## [Selected passage]

These are the top stories:
At least 17 dead after former student opens fire at Florida high school
A 19-year-old gunman returned to the Florida high school where he had once been expelled for disciplinary problems and opened fire with an assault-style rifle on Wednesday, killing 17 people and injuring more than a dozen before he was arrested, authorities said. The violence erupted shortly before the end of class at Marjory Stoneman Douglas High School in Parkland, Fla., near Fort Lauderdale. The gunman, who was identified as Nikolas Cruz, was arrested later outside, some distance from the school in an adjacent community.
In the hours after the shooting, people who knew Cruz described him as a "troubled kid" who enjoyed showing off his firearms and whose mother would resort to calling the police to have them come to their home to try to talk some sense into him.
The shooting at Marjory Stoneman Douglas High School is now one of the 10 most deadly mass shootings in U.S. history. The Globe and Mail's U.S. correspondent Joanna Slater looks at how Americans grappled with grief and rage immediately after the shooting.

## [Required action]
Rewrite the paragraph in the news summary above that begins "A 19-year-old gunman returned" as a short bulleted list that keeps its main facts.

## [Recorded information]
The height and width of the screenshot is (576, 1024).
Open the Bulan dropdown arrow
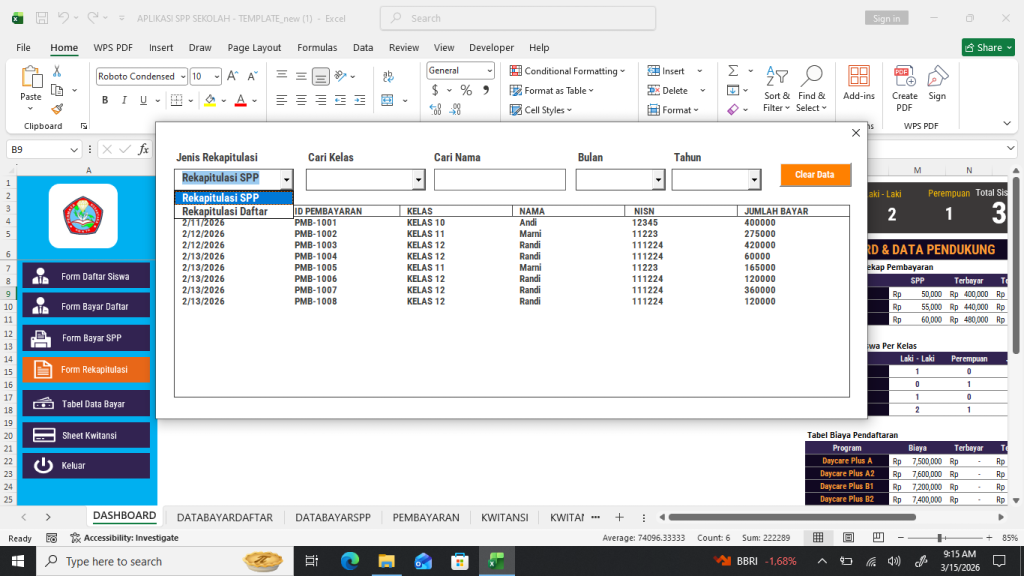coord(658,180)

## [Final answer]
- A 19-year-old gunman, identified as Nikolas Cruz, opened fire with an assault-style rifle on Wednesday at a Florida high school from which he had been expelled for disciplinary problems.
- The attack came shortly before the end of class at Marjory Stoneman Douglas High School in Parkland, Fla., near Fort Lauderdale.
- According to authorities, 17 people were killed and more than a dozen injured.
- Cruz was arrested later outside, some distance from the school, in an adjacent community.